Cosa fare se crolla un paese

Con l’ultimo crollo avvenuto nel comune di Valverde, occorre più prevenzione dal rischio idrogeologico

Nel comune di Valverde questa domanda era stata già posta nel 2015 ma ora, e più precisamente nella notte tra il 26 e il 27 settembre di quest’anno, si ripresenta più forte che mai: che cosa possiamo fare per non far crollare il terreno sotto ai nostri piedi? La risposta è molto più complicata di quanto si possa credere, e molto più ampia del piccolo comune etneo.

“Rischio idrogeologico” è un termine con cui si indicano i possibili pericoli legati alla natura geomorfologica di un territorio e/o ai suoi corsi fluviali, con attenzione anche ai fenomeni atmosferici più violenti, come le cosiddette “bombe d’acqua”. In Italia, questo rischio è presente in quasi tutto il territorio: Campania, Liguria, Calabria, Piemonte e la nostra Sicilia sono  fra le regioni più a rischio. Nel caso del nostro comune, il problema è causato dall’erosione, dovuta alle falde acquifere sotterranee, del terreno sottostante la zona del santuario, che durante il temporale della scorsa notte è peggiorato.
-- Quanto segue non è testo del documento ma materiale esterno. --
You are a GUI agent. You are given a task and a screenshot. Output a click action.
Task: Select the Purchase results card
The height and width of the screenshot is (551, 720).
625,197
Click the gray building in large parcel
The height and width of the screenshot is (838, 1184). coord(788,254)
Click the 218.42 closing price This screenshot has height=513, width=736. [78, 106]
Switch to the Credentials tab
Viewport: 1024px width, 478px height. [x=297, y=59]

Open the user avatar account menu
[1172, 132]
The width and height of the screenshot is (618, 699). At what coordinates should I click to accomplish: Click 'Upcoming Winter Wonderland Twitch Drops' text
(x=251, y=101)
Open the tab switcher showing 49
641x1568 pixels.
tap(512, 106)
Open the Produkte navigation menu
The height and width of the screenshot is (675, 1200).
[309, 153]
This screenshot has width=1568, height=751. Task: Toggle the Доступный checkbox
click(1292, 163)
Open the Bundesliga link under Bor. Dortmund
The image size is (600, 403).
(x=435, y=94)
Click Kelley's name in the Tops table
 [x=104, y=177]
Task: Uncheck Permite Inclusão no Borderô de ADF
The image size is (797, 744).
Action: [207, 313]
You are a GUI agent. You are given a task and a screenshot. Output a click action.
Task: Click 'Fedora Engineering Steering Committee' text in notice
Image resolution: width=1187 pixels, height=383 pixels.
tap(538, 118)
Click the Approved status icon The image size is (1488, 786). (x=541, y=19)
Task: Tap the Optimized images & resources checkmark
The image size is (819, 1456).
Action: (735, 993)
Eppure, nonostante il problema sia conosciuto e denunciato (importante il rapporto di Legambiente del 2016 “Ecosistema a rischio” sulla situazione della nostra nazione), le azioni compiute in merito sono pochissime, e pochi sono i fondi stanziati dallo Stato in merito alla questione. Ma come per tantissimi altri problemi, il vero problema è l’indifferenza generale su questo rischio, sconosciuto alla maggior parte dei cittadini.

Perciò, cari valverdesi, vi lascio con un consiglio: evitate di andare troppo vicino all’aiuola dove si è aperta una voragine, restate al coperto in questi giorni di pioggia e informatevi: quello che vi ho illustrato in questo articolo è solo la punta di un iceberg ben più grande e pericoloso.